Friday, August 5, 2011

Warhammer: Against Nikephoros' Metric System

So there's a fellow going by the nom de guerre of Nikephoros, writing on the blog Bringer of Victory. He and his Warhammer "metric" are gaining popularity. I believe this article to be his original post on the subject. Lately I've come to realize that I was unfairly dismissive of the execution of his attempt to design a Warhammer 40,000 evaluation metric for list-building. In part this is because I did not address it fairly and objectively the first time I reviewed it, and in part this is because the apparent popularity of this metric requires that it be seriously and objectively refuted.

If it sounds like I'll be bending some of my arguments to fit some pre-conceived notions, in suggesting the Nikephoros' metric (hereafter NM) need refutation. I'm going to be using the traditional essay format of stating my thesis, explaining my reasoning, and then reiterating my thesis as the conclusion to an argument formed by my reasoning. And as any good scholastic philosopher knows, if you cannot escape the conclusions of your argument, go back and edit the introduction so that you're arguing for those conclusions!

In this case I've come to the conclusion that NM is flawed in both general principles and detail, even if it is both well-meaning and heroic in the attempt.

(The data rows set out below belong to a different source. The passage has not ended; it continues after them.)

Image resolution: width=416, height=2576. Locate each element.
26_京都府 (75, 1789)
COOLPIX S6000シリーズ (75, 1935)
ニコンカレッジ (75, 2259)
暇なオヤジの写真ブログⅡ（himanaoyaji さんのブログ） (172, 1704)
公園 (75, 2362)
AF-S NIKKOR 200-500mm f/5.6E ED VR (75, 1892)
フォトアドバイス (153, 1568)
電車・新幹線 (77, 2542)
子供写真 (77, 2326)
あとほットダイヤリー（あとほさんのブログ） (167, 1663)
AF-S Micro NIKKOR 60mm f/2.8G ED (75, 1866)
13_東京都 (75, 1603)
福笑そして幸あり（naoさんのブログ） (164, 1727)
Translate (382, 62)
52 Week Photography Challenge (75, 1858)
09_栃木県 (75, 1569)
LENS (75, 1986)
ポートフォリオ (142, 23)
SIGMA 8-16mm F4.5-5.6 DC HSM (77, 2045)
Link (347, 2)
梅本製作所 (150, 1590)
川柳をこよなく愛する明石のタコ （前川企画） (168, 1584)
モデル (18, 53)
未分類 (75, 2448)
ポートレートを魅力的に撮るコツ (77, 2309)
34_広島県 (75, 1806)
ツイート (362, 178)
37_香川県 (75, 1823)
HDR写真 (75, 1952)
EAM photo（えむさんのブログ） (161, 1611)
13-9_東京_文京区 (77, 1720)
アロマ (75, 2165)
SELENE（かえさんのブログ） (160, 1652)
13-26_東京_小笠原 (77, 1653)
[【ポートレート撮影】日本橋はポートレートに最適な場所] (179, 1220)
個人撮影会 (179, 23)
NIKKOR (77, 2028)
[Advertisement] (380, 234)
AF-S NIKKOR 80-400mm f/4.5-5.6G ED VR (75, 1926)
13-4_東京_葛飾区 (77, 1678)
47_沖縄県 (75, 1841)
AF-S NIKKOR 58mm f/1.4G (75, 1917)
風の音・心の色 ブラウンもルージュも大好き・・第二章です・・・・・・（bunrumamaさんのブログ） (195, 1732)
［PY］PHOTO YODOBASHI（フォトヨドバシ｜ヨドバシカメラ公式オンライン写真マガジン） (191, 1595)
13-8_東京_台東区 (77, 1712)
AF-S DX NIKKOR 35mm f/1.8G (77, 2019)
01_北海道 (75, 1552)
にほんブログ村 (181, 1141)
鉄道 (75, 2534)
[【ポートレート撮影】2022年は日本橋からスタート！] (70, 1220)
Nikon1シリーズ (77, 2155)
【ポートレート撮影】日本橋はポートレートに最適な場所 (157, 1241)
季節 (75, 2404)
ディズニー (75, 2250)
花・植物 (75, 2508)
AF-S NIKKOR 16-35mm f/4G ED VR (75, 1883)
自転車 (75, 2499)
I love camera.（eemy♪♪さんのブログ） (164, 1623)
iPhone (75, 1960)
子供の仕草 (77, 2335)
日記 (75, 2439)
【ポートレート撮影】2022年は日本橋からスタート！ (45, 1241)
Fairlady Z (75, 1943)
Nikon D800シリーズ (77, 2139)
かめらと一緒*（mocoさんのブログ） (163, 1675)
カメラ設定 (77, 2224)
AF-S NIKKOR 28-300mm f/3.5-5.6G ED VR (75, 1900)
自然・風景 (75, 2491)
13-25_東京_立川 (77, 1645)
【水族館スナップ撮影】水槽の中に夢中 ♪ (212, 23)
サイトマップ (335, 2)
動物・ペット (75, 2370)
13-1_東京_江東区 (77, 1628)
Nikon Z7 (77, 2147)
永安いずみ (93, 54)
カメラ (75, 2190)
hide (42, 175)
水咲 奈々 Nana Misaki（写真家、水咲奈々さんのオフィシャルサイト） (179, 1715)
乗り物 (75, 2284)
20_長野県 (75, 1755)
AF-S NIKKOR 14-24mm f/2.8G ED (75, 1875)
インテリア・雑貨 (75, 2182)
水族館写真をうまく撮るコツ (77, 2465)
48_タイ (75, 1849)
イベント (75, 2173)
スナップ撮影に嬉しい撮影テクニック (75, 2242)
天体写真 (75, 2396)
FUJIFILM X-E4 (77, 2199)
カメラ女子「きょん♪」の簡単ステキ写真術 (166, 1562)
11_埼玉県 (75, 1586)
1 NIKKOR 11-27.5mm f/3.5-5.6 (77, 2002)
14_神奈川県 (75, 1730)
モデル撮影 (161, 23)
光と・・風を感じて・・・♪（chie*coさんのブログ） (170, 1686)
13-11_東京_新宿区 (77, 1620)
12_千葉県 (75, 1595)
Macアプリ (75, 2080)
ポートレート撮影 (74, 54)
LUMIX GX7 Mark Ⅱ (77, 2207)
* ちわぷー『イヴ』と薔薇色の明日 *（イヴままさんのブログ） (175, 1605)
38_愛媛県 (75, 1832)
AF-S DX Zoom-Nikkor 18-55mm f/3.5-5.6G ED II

To summarize NM as honestly and charitably as I can, NM is about correlating expected performance with an empirical record of wins on the tabletop. The expected performance is measured alone four axes: Dead Marines from optimal shooting ('DMS'), Dead Marines on an optimal charge ('DMCC'), Dead Rhinos per game ('DRPG'), Dead Land Raiders per game ('DLRPG'). These numbers are interpreted on a point-by-point basis. So while one weapon may have raw power on its side, it may cause more proportionally. These number are aggregated on a unit by unit basis for armies at a particular point level. Nikephoros uses the top four lists from the 2010 Nova Open to generate scores.

So let's go back to how one wins games in Warhammer 40,000. One way of winning any game is to eliminate your opponent entirely. Another way is to win more kill-points. A third way is to capture more objectives. The first way definitely depends on your army's ability to kill the other player's army, and the other player's ability to both kill your units and avoid getting their own killed. Likewise you don't have to reach a certain number of kill points so much as get more than your opponent. Tournaments like the NOVA, for instance, even defer winning by two kill points or less to secondary victory conditions. Finally, winning objectives is a matter of having more objectives held on the turn the game ends, which again is also accomplished by contesting objectives as well as killing units.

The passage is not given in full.